Aeronautical Test Range (ATR), Chitradurga is an out-door testing and evaluation facility set up by DRDO exclusively for unmanned and manned aircraft. The ATR is under the command of the Aeronautical Development Establishment (ADE).

ATR, Chitradurga is located at Varavoo Kaval in Challakere Taluk of Chitradurga district on a 4,290 acre plot.
The land was bought by Ministry of Defence from the state government for Rs.12 crore (Rs.120 million) in a deal negotiated in 2008.
The project was set up with an investment of Rs 1300 Crores.

ATR, Chitradurga has a Range Control Centre (RCC) with air traffic display system. It is equipped with a mission video distribution and display system. It has a Radar Centre which houses primary and secondary surveillance radars. It has two hangars which houses unmanned aerial vehicles Rustom-1 and Rustom-2. The runway is currently 2.2 km long with the capacity to host take off and landing from any end.
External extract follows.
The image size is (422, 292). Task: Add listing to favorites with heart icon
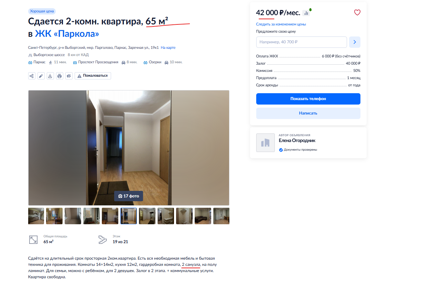click(357, 13)
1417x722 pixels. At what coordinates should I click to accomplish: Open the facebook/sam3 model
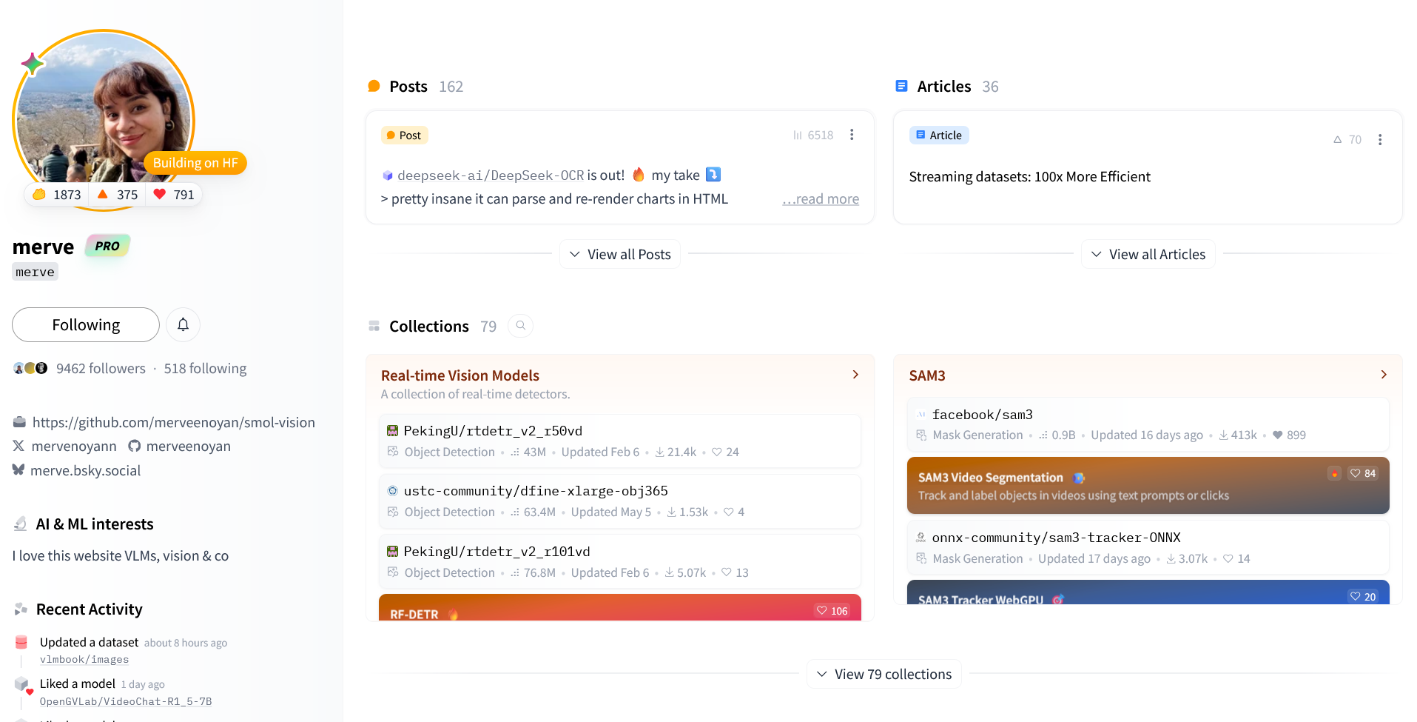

The project envisages a runway beside other tracking and control equipments and a rail link to the facility have also been planned.
In 2021, ADE planned to expand the runway from 2.2 km to 3 km and setup a high-power computing facility.

Chitradurga ATR is intended to conduct the trials of unmanned aerial vehicles (UAVs), air-to-ground weapons, parachutes and aerostats. It has been planned not to utilize Challakere ATR for test flight of ballistic missiles.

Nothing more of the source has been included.